Clinical trials miss rare adverse events
Epidemiology researcher and medical professor Kumanan Wilson of the Ottawa Hospital Research Institute has studied vaccine confidence. He said he’s found compensation programs don’t have an impact either way.
He’s argued forcefully in favour of compensation, calling the lack of a program a serious gap in Canadian immunization policy. Experts on the government’s task force consulted his work last fall before the new injury support program was announced.
“There’s been a lot of uncertainty during this pandemic, but probably one of the most predictable things was an unpredictable adverse event,” he said, recalling examples like the swine flu outbreak in 1976, when cases of Guillain-Barré syndrome, a rare neurological disorder, emerged during the vaccination campaign.
Clinical trials typically only pick up adverse events with a likelihood of one in 10,000 cases, Wilson said. Clinical trials may not have caught the more rare events now emerging, he said, as tens of millions of doses of multiple types of vaccines go into arms worldwide.

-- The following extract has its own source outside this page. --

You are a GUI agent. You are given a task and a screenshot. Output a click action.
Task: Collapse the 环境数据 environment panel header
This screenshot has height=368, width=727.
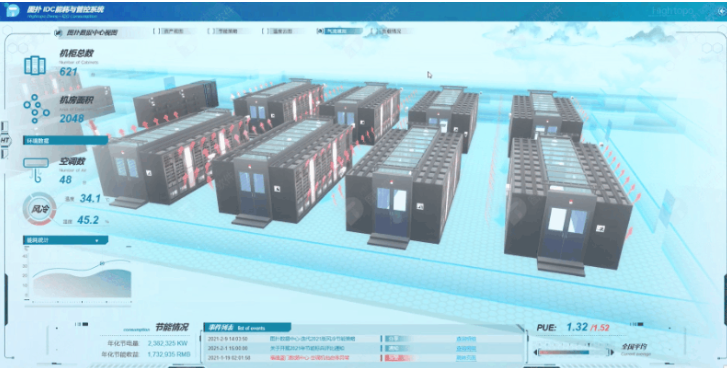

The government should have had such a program in place before the pandemic began, he said.
“Yes, you’re getting the vaccine to protect yourself, but you’re also getting the vaccine to protect others,” he said. “If in the process of doing something to help others you’re hurt, then it’s part of the social contract that the government should assist you.”
Financial liability ‘not a consideration’
In its December announcement, PHAC said serious adverse reactions to a vaccine are “extremely rare — less than one in a million — and we have a duty to help if this occurs.”
As the vaccine rollout continues, however, adverse reactions haven’t been as rare as officials anticipated.
As of Wednesday evening, Canada is reporting 15 confirmed cases of serious blood clots, out of the more than 2.3 million doses of AstraZeneca injected so far. Three of those people have died — one each in Quebec, Alberta and New Brunswick.
In response to an inquiry from CBC News last week, Health Canada said it works with manufacturers to monitor which vaccine batches from which production facilities are linked to adverse events. No patterns have emerged so far in the doses linked to blood clots or low blood platelets, the department said.
Ontario’s eight serious blood clot cases so far translate into a rate of about one in every 60,000 AstraZeneca shots administered, provincial Chief Medical Officer David Williams said Tuesday as he announced the province would pause administering first doses of the vaccine.
On Wednesday, Public Health Ontario clarified that the rate of vaccine-induced immune thrombotic thrombocytopenia (VITT) is approximately 1 in 80,000.
Hajdu couldn’t say how much the federal government has set aside for its injury compensation program. She said the government’s financial liability is “not a consideration” in decisions about which vaccines Canada authorizes. Those decisions, she said, have been led by experts on the government’s immunization task force.
The federal government put out its call for potential administrators of a no-fault injury support program in February. The contract was set for five years but could be extended.
Interested applicants were told the financial support offered must “align with accepted industry practices” and be “consistent with other public and private sector compensation regimes.”
“Financial support will include income replacement; death benefits; reimbursement of eligible costs such as otherwise uncovered medical expenses; and injury indemnities,” the call for proposals said, without providing potential dollar figures. The supplier will be in charge of processing applications, adjudicating claims and implementing an appeal process for rejected claims.
“It is anticipated that information on when the third party will begin to accept applications for support will be available later this spring,” the agency told CBC News in a statement. Because it’s still negotiating its funding arrangement, it would not provide further details, it said.